The hagiographer Alban Butler wrote in his Lives of the Primitive Fathers, Martyrs, and Other Principal Saints, under July 1:

St. Cybar, a Recluse at Angouleme

EPARCUS, commonly called Cybar, quitted the world in spite of his parents, who would hinder him to follow his vocation; and retiring to the monastery of Sedaciac, in Perigord, he there served God some time under Abbot Martin, and soon became known and admired for his extraordinary virtues and miracles. Wherefore, in dread of the seduction of vain-glory, he left his monastery to hide himself in absolute solitude. It was near Angouleme, with the bishop of Perigeux’s and his abbot’s leave, he shut himself up in a cell. But his virtues were too striking for concealment, and the bishop of Angouleme obliged him to accept the priesthood. Cybar was extremely austere in his food and apparel, especially during Lent.
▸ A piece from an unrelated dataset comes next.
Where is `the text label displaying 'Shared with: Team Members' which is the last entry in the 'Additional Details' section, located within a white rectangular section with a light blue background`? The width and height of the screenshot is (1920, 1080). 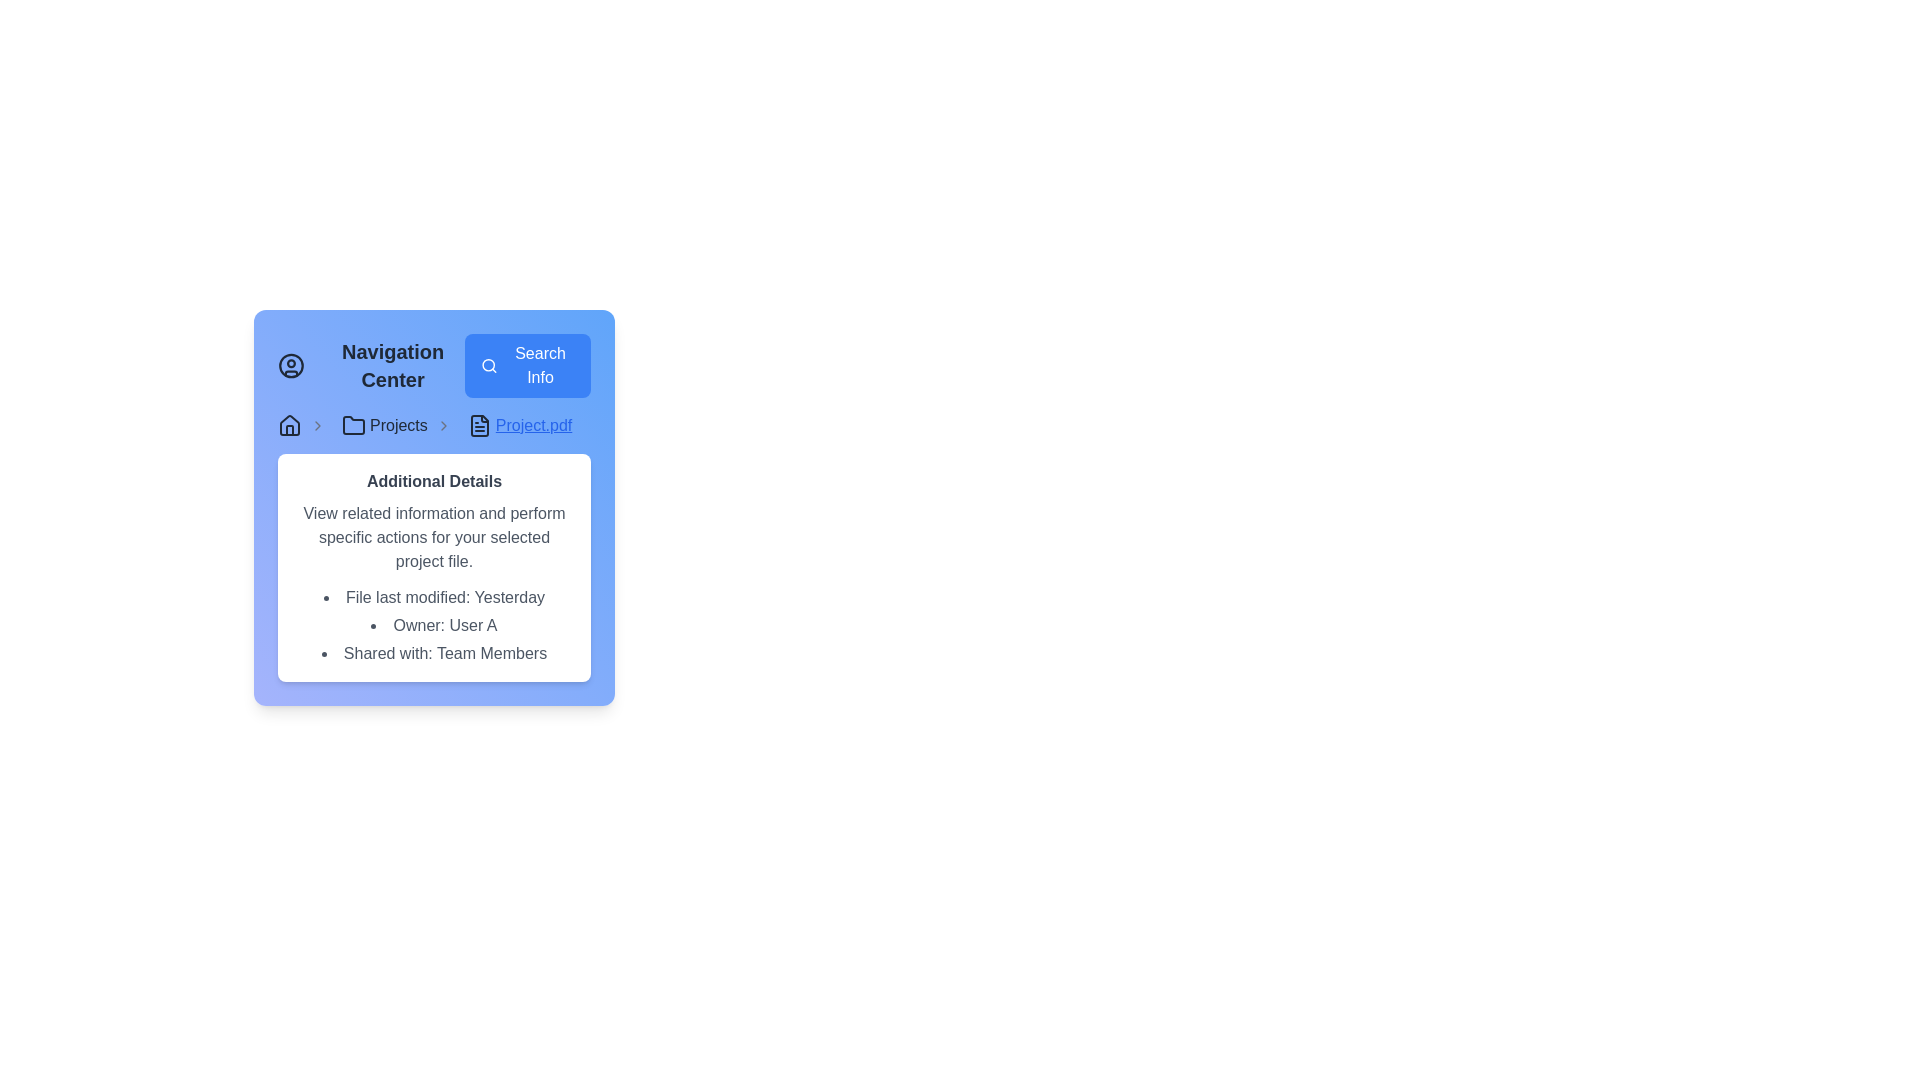 the text label displaying 'Shared with: Team Members' which is the last entry in the 'Additional Details' section, located within a white rectangular section with a light blue background is located at coordinates (433, 654).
Although a recluse, he did not refuse to admit disciples; but he would not allow them manual labour, as, after his own example, he willed they should be constantly occupied in prayer. When any of them would complain for want of necessaries, he would tell them, with St. Jerom, that “Faith never feared hunger.” Nor was he deceived in his trust on Providence, as he always found abundance for himself and his disciples in the beneficence of the faithful; insomuch that he was even enabled to redeem a great number of captives. He died on the 1st of July, 581, having lived about forty years in his cell. His relics were kept in the abbey church of his name until 1568, when they were burnt by the Huguenots. See Mabillon, Act. t. 1. p. 267; Bulteau, Histoire de l’Ordre de St. Benoît, t. 1. p. 235; Gallia Chr. Nov. t. 2. p. 978, 979, &c.